### Set task 1
In the rows below, copy out word for word the part that runs from the line containing "Task: Select the 突っ張り category chip" through the end of the rows. Leave the pictures out of your copy.

Utility default rates are smoothed through laddered procurement auctions (monthly in NY, quarterly in OH/IL, semi-annual in PA). A discretionary variable contract has no such smoothing. The rate moves directly with the supplier's monthly cost, with no cap to limit the move.

D Delay between spike and bill

The wholesale event happens in week 1. The supplier's billing cycle closes in week 4. The customer receives the bill in week 6. By the time the household realises the rate has reset to a punitive level, they have already consumed a full month of high-priced electricity. There is no real-time way to react.

The take-away: variable plans are designed to transmit wholesale risk to the customer. That is the product, not a flaw in the product. If you do not have the financial cushion to absorb a 3x bill spike for one month, you should not be on a variable plan.

The regulatory reset

How New York retired variable mass-market products in one order.

The NYPSC Reset Order (Case 12-M-0476, finalised December 2023) is the most aggressive state-level action against variable products in US history. Four numbers explain why.

0

Compliant variable products

Mass-market ESCO products must be fixed-price for the term or guaranteed-savings vs default. Variable without a savings guarantee is not compliant.

8yr

Of evidence collected

NYPSC published ESCO Value Reports from 2016 onwards, repeatedly showing variable customers paid more than default customers.

2024

Order took effect

Suppliers had to transition existing variable customers to either fixed or guaranteed-savings products through 2024 and 2025.

$50M

Apr 2026 AG settlement

NY Attorney General settlement with multiple ESCOs over Reset-Order non-compliance, including variable-rate marketing violations.

Why other states are likely to follow

  • A The evidence base is consistent across states. NY, IL CUB, MA AG and PA Office of Consumer Advocate have each independently found that variable mass-market customers pay more on average than default. The findings are not state-specific.
  • B The legal mechanism is portable. Reset Order is grounded in PSC authority over ESCO conduct, an authority every retail-choice state already has. Any state PUC could replicate the rule under existing statute.
  • C Political cover is now built in. Each wholesale-spike event (2014, 2021, 2022) produces a fresh wave of complaints; each Reset-Order-style action draws bipartisan support. The 2026/2027 PJM auction outcome is likely to trigger the next state action in OH, PA or MD.
Insider view

Why suppliers offer variable plans at all.

A variable mass-market plan is structurally bad for most customers. So why do suppliers keep offering them? Four structural reasons.

01

The teaser-reset margin is enormous

A 1-month teaser at 6 c/kWh that resets to 14 c/kWh produces an 8 c/kWh margin in month 2 onwards, against a wholesale cost of perhaps 5 c/kWh. The supplier loses money in month 1, then captures 9 c/kWh gross margin per kWh for as long as the customer stays. The average mass-market variable customer stays 14 to 24 months. The math is excellent for the supplier.

### Set task 2
In the text on variable electricity plans, rewrite the paragraph beginning "The wholesale event happens in week 1" as a short list that keeps its main facts.

### Dataset extract
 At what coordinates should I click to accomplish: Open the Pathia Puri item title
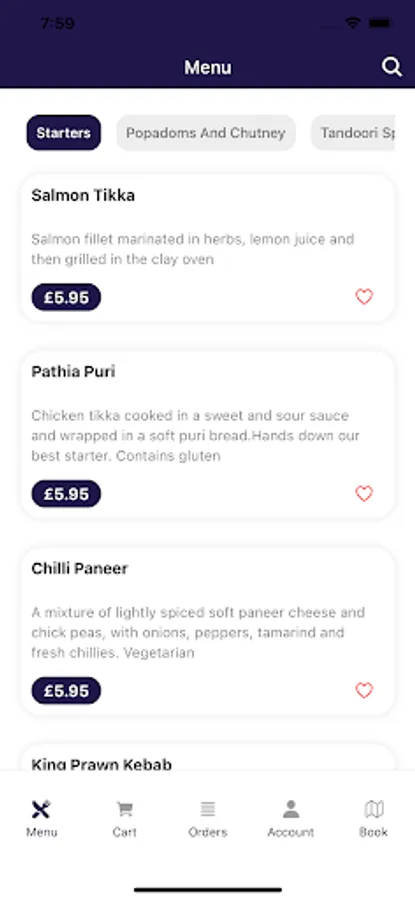click(x=73, y=372)
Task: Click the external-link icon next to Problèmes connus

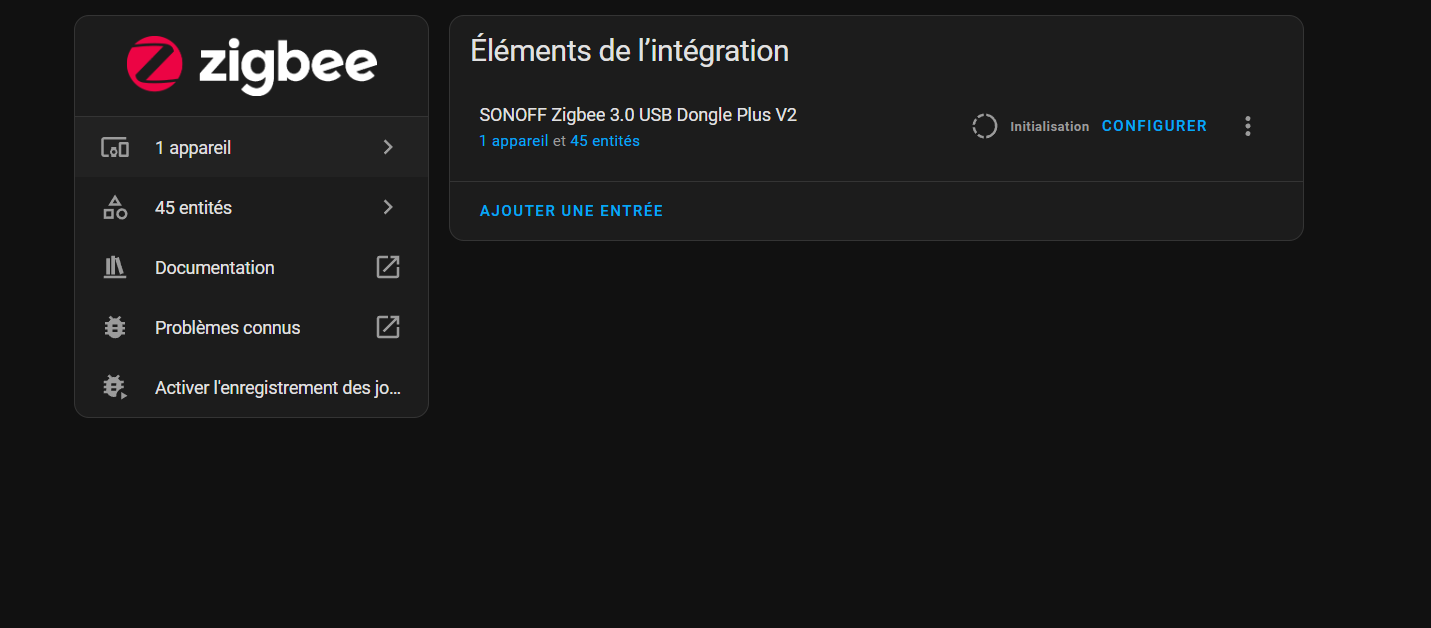Action: click(x=388, y=327)
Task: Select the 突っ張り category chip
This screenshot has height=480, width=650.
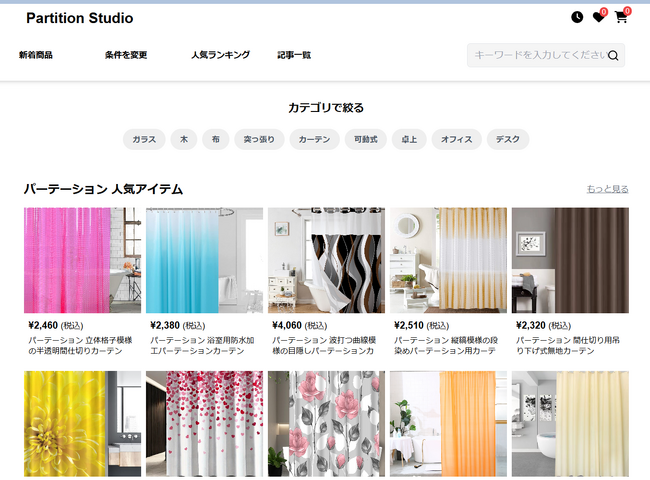Action: click(x=259, y=140)
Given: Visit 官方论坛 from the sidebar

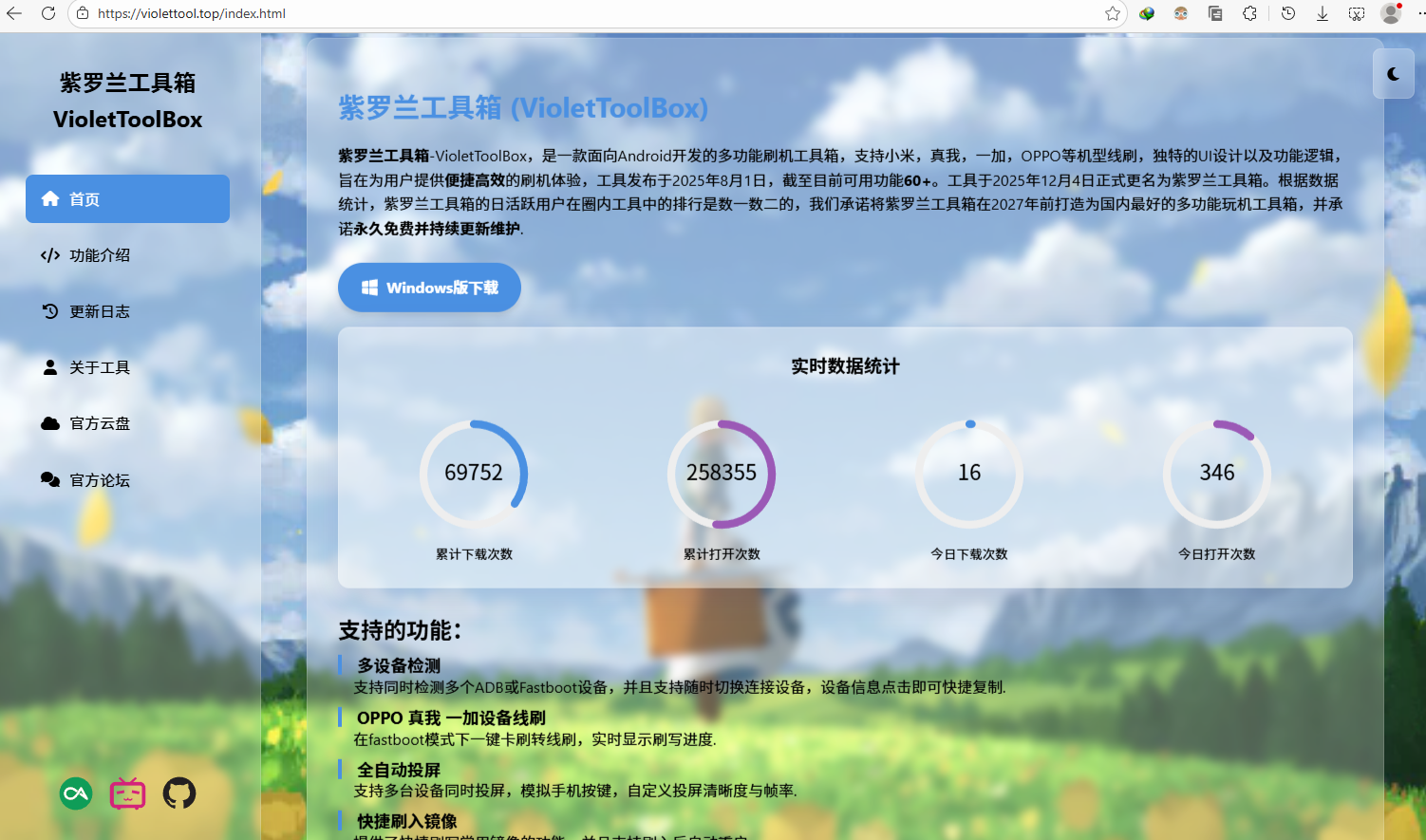Looking at the screenshot, I should (x=99, y=480).
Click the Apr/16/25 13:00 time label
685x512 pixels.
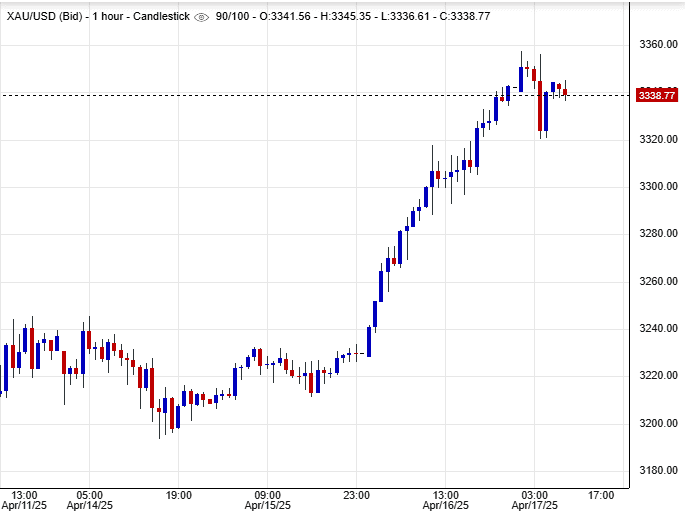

### Problem solution 1
Task: Select the 突っ張り category chip
This screenshot has height=480, width=650.
Action: click(x=259, y=140)
Given: Visit 官方论坛 from the sidebar

Looking at the screenshot, I should (x=99, y=480).
Click the Apr/16/25 13:00 time label
685x512 pixels.

### Problem solution 2
- Week 1: the wholesale event occurs.
- Week 4: the supplier's billing cycle closes.
- Week 6: the customer receives the bill.
- By the time the household notices the rate has reset to a punitive level, it has already used a full month of high-priced electricity.
- There is no real-time way to react.